Host Kathleen Stephenson interviews Alexander Maksik about his new novel, SHELTER IN PLACE, a story set on the Oregon Coast in the early 1990s. Joseph March, a twenty-one-year-old working class kid from Seattle, has just graduated from college and his future beckons, unencumbered, limitless, magnificent. Joe’s life implodes when he starts to suffer the symptoms of bipolar disorder, and, not long after, his mother, Anne-Marie March, beats a stranger to death with a hammer.
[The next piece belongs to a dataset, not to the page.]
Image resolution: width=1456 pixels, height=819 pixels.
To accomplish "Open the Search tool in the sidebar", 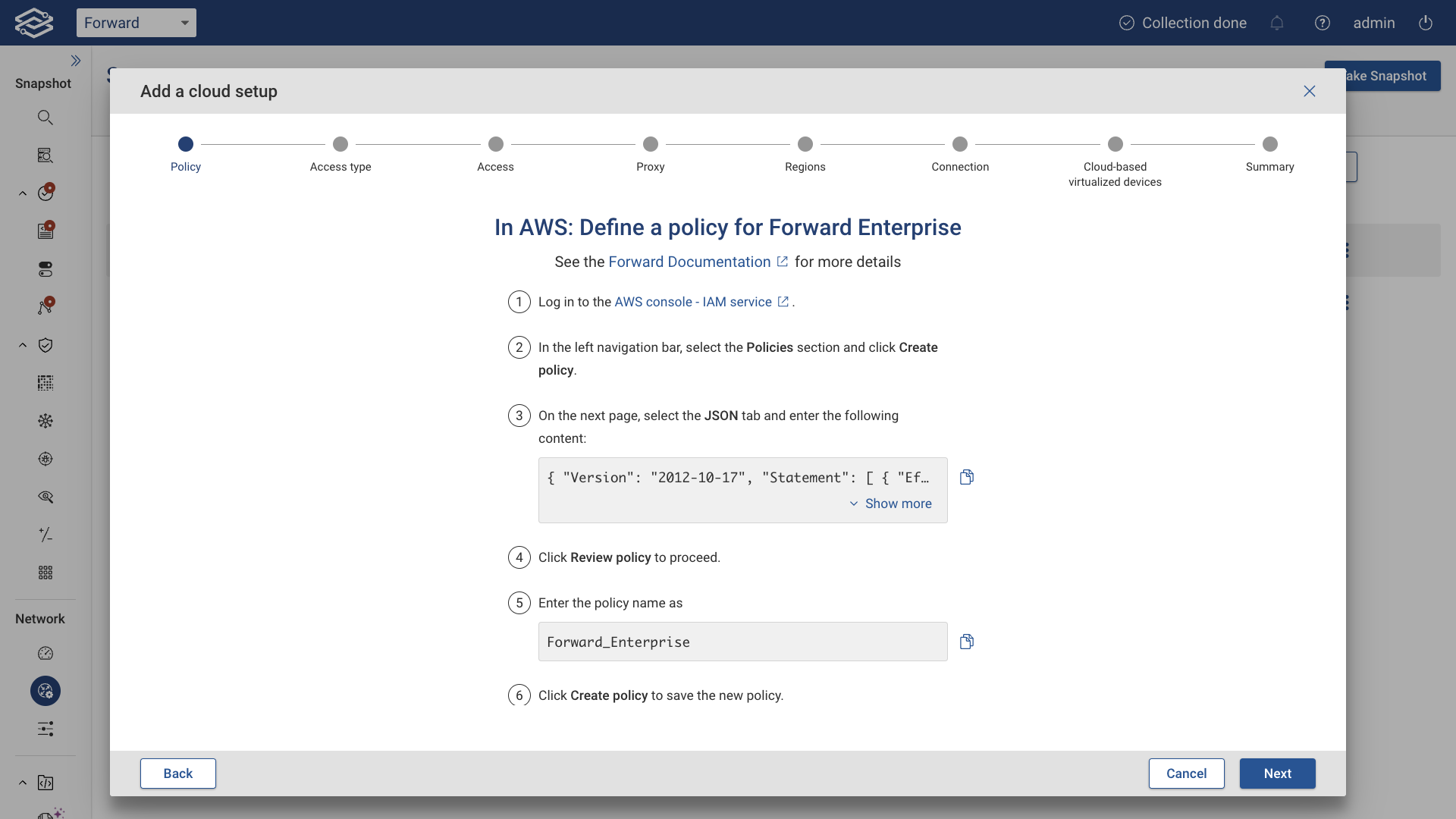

“Alexander Maksik’s riveting and disturbing novel Shelter in Place is a totally original exploration of mental illness, sexual politics, family and violence." – The Guardian
Alexander Maksik is also the author of three novels: YOU DESERVE NOTHING, A New York Timesbestseller; A MARKER TO MEASURE DRIFT, which was named a New York Times Notable Book and a finalist for both the William Saroyan Prize and Le Prix du Meilleur Livre Étranger. A contributing editor at Condé Nast Traveler, his writing has appeared, or is forthcoming, in Best American Nonrequired Reading, Harper’s, Libération, Tin House, Harvard Review, The New York Times Book Review, The New York Times Magazine, The Atlantic, Salon and Narrative Magazine, among other publications. Maksik is the recipient of a 2015 Pushcart Prize, as well as fellowships from the Truman Capote Literary Trust and The Corporation of Yaddo. He is the co-artistic director of the Can Cab Literary Residence in Catalonia, Spain and his work has been translated into more than a dozen languages.